Tags: hakyll, pandoc

Generating abstracts for Hakyll articles

Suppose you have a list of recent posts and want to include an abstract for each one. Or maybe you want to include brief article summaries in metadata about your content. In this post I demonstrate several ways to declare or generate abstracts for content on your Hakyll site.

Objective §

The goal is to include an $abstract$ field in each article’s context. The field value should be a brief abstract or description of the article. What to actually do with the value is outside the scope of this post. But it is fair to include an example, so here’s how you could use it in a “recent posts” list:

<ul>
  $for(posts)$
    <li><a href="$url$">$title$</a>: $abstract$</li>
  $endfor$
</ul>

I will discuss a more interesting use case in a future post.

Metadata §

Hakyll processes optional metadata at the top of the article source. The format is YAML. Fields in the YAML map are available via metadataField, which is also part of the defaultContext.
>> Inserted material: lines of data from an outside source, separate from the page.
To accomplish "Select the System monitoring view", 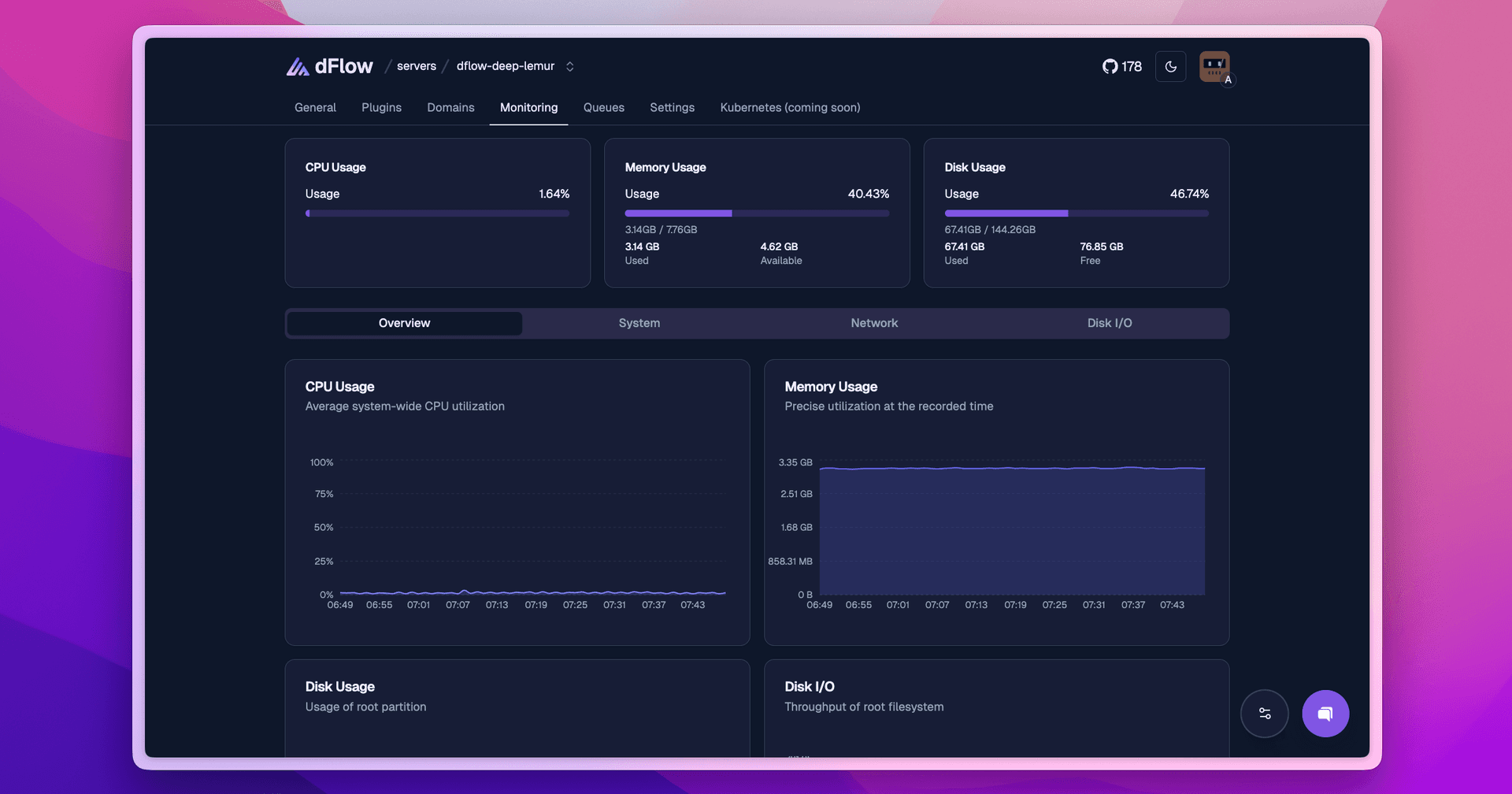I will tap(639, 324).
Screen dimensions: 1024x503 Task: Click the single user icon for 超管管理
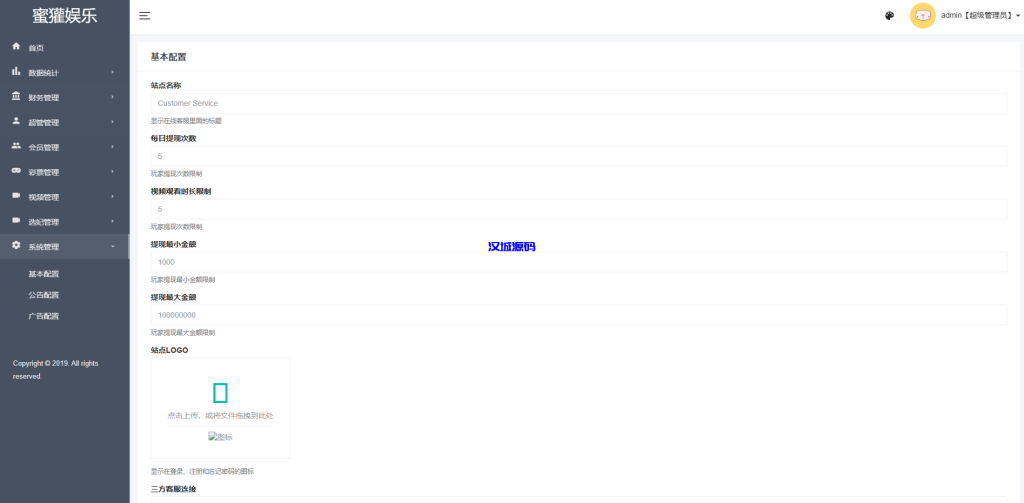pyautogui.click(x=16, y=121)
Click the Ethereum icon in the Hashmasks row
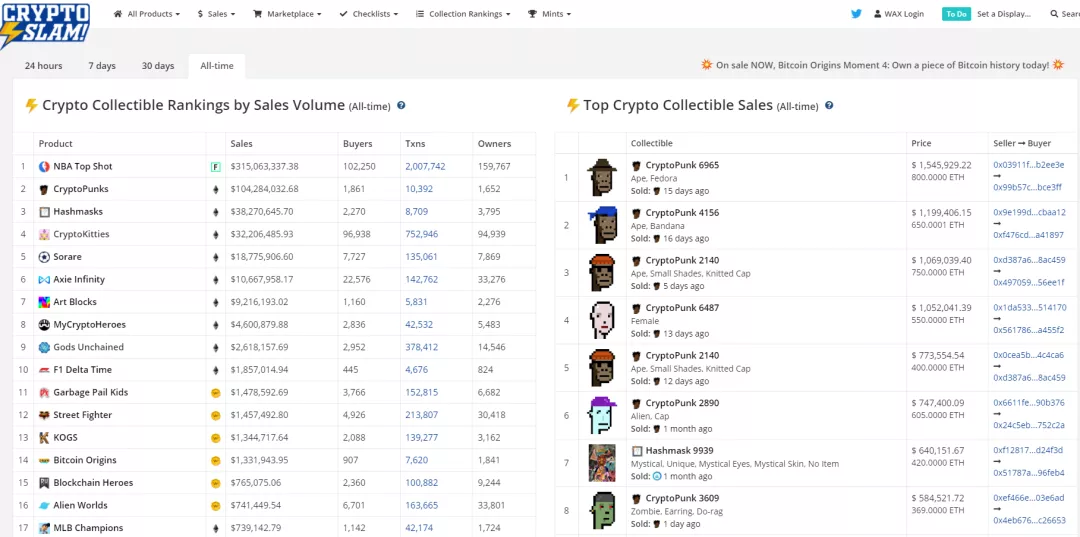 215,212
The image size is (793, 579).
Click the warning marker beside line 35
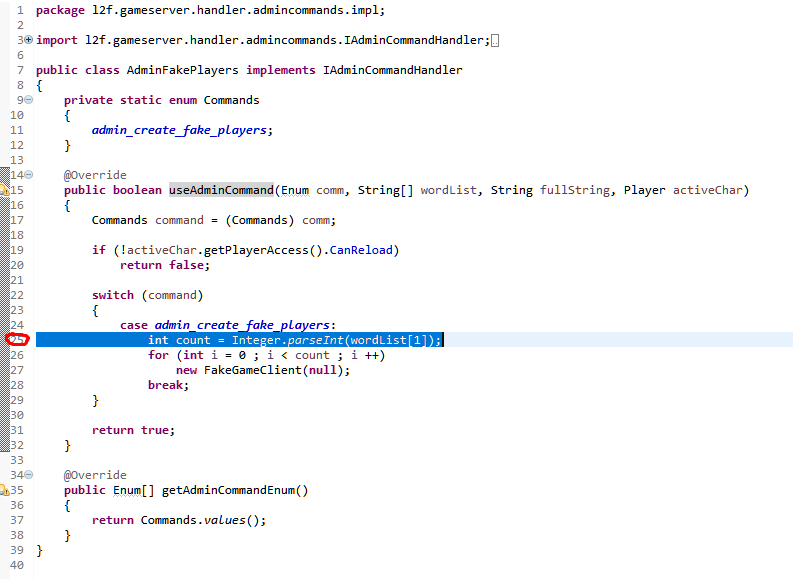tap(4, 490)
So you can define an abstract in the metadata, like so:

---
tags: hakyll, pandoc
abstract: >
  In this post I demonstrate several ways to generate
  abstracts for articles in your Hakyll site.
---

# Generating abstracts for Hakyll articles

…

Be careful of including HTML special characters (&, <, >, ", ') in the metadata. These will not be escaped automatically, and could break the page. I avoid this pitfall by escaping all values that come from metadataField:

context :: Context String
context =
  mapContext escapeHtml metadataField 
  <> …

Markup §

I don’t like repeating myself. If I were to use metadataField, the abstract I write would often be a repeat the article’s introduction or some part thereof. Wouldn’t it be nice if I could just indicate—inline—a portion of the article to use as the abstract? For example:

# Generating abstracts for Hakyll articles

Suppose you have … [In this post I demonstrate several
ways to generate abstracts for articles in your Hakyll
site.]{.abstract}

…

The example above uses Pandoc’s bracketed_spans extension. You could achieve the same with explicit <span> tags. Other input formats may or may not provide a way to do it.
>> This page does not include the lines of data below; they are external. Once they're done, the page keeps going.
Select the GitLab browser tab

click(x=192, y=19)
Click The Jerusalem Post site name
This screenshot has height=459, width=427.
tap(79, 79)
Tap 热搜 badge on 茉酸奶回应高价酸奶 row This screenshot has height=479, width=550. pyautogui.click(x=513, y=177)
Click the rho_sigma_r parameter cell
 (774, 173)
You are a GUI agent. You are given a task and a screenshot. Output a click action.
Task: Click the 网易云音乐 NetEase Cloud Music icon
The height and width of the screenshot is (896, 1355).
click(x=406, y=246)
On the Hakyll side, we first need a function to locate a span with the abstract class in the Pandoc AST:

abstract :: Pandoc -> Maybe [Inline]
abstract (Pandoc _ blocks) =
  removeFormatting <$> findSpan blocks
  where
  findSpan = fmap getFirst . query $ \inl -> case inl of
    Span (_id, cls, _attrs) inls
        | "abstract" `elem` cls -> First (Just inls)
    _                           -> mempty

In the unlikely event that there are multiple spans with class abstract, the First [Inline] monoid keeps only the first. I strip all formatting via removeFormatting, which I described in a previous post.

The next step is to update the compiler to save a snapshot of the abstract. pandocCompilerWithTransformM gives access to the Pandoc AST, and allows arbitrary Compiler actions including saveSnapshot.

match "posts/*" $ do
  route $ setExtension "html"
  compile $
    pandocCompilerWithTransformM
      defaultHakyllReaderOptions
      defaultHakyllWriterOptions
      (\pandoc -> do
        let render = fmap writePandoc . makeItem
                     . Pandoc mempty . pure . Plain
        maybe
            (pure ())
            (void . (saveSnapshot "abstract" <=< render))
            (abstract pandoc)
        pure pandoc
      )
    >>= loadAndApplyTemplate "templates/post.html" context

Finally we define a new kind of context field that can read snapshots:

snapshotField :: String -> Snapshot -> Context String
snapshotField key snap = field key $ \item ->
  loadSnapshotBody item snap

and add the field to the context:

context :: Context String
context =
  snapshotField "abstract" "abstract"
  <> …

Autogeneration §

Consider the following heuristic for autogenerating an abstract: Take the first paragraph that immediately precedes a heading; that is the abstract.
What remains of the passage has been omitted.